Were the police just trigger-happy? Were they hungry to kill us? Was it lack of professionalism or common sense? Was it just gunplay? These were questions that kept rolling from the lips of Mr Henrry Vanderpuye, an engineer at Volta River Authority (VRA) -Akoosombo, and Mrs Frieda Badgier of the Internal Revenue Service (IRS)-Makola, Accra.

The twice civilians survived yet another gruesome gun attack from a Tema Police night patrol squad last Thursday night, while they were on their way to Akosombo from Accra. Three armed policemen and an armed soldier riding in a police night patrol car with registration number GPI 133 had carelessly opened fire at the two, injuring the driver, Mr Vanderpuye. Broken particles of glass from the windscreen entered the eyes of Mrs Frieda Badgier. Bullets pierced through Mr Vanderpuye's ear and he bled profusely. His car's windscreen was raised down by the gun power of the police, while the dash-board of the car was torn by bullets from the spontaneous gunshots.
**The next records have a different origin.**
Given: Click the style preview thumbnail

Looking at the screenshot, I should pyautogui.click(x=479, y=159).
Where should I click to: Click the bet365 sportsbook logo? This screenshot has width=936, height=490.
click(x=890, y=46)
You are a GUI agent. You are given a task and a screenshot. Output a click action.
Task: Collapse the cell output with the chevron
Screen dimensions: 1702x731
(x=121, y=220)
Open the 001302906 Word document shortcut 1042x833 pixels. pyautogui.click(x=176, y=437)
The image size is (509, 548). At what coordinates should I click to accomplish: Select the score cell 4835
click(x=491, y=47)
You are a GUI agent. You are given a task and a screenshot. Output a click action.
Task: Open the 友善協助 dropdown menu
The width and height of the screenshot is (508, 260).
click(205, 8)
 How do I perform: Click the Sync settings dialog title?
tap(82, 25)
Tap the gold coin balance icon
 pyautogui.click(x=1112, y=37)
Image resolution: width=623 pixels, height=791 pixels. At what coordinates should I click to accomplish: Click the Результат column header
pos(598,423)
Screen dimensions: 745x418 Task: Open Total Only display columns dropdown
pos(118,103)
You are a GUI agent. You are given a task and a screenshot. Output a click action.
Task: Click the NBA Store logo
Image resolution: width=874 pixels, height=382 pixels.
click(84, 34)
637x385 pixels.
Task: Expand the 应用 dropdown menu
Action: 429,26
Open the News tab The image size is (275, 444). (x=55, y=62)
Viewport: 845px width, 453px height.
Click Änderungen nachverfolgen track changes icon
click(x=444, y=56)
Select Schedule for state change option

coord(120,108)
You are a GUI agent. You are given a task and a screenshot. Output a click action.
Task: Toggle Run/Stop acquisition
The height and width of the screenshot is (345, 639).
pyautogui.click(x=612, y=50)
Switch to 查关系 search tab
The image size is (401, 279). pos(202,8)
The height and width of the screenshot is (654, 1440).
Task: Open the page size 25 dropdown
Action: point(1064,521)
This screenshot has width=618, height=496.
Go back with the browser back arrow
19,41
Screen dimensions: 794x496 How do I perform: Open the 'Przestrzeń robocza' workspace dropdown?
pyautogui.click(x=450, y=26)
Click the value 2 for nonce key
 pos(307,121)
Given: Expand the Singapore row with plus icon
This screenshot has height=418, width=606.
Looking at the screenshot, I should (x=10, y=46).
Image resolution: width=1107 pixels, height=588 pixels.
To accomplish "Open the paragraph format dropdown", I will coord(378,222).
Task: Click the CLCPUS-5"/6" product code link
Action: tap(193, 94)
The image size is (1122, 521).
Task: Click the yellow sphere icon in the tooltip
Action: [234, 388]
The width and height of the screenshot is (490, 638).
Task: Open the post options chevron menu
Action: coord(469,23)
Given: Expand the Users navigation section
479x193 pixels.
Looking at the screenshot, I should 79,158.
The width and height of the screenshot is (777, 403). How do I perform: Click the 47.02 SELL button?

The front and back seats of the Opel Vectra with registration number GT 2376 Q also soaked a lot of the bullets. At the end one-way gunfight, it emerged that the police were firing at the wrong people, the lead they were following bogus. They claim they had information from a passing Mercedes car that the occupants of the Opel Vectra were armed robbers.

No apology was rendered to the victims; instead, the rampaging policemen who were following a bogus lead threatened to ''blast'' them more. It was around 9pm Thursday, 25 July, this year and the venue of the attack was around Akuse-Junction. Enter, Mr Herry Vanderpugye, a visible shaken Christian of the International Gospel Church, who narrated his ordeal to Chronicle over the weekend.

Mr Vanderpuge said on that fateful night, he was driving on the motorway when he detected that his car was overheating. The overheating of his car compelled him to stop several times to cool the engine. He said while struggling with his car engine, he spotted Mrs Badgier, a fellow deaconess of the ICGC, who was also on her way to Akosombo from Accra.

''The overheating continued so we came back for some water in two jerry cans and bought a torchlight and a screw driver to arm ourselves for the journey. Anytime we drove about 15-20 kilometers we had to stop to allow the temperature of the engine to cool down or to flush out the water. We stopped about eight times'', Mr Vanderpuge said.

Between the Asuatuare and Akusw juction, Mr Vanderpuge said they began hearing noise that sounded like explosions but they thought that the sound emanated from a rickety car that by passed them. ''We become happy that at long last we were close to home. All of a sudden, we heard some kind of explosion. Frieda asked whether the noise was from our car and I said no. We heard a second explosion and l said it was perhaps from a vehicle passing by.

''Finally, we heard a voice from behind, saying 'Hey top! It dawned on us that were being attacked by armed robbers so we sped off. That place is noted for armed robbers and two workers of VRA have been attacked around that particular spot. ''Just then there were gunshots behind us and a number of them shattered the rear windscreen. We bowed our heads down to protect ourselves from being hit by bullets flying in the car.

''One of the bullets grazed through my ear so I shouted to Frieda that 'I have been hit!! Blood was oozing from my ears. We kept on speeding while they continued the chase and the firing. After some time we stretched them so the firing subsided, we thought it was all over, we felt a bit relaxed.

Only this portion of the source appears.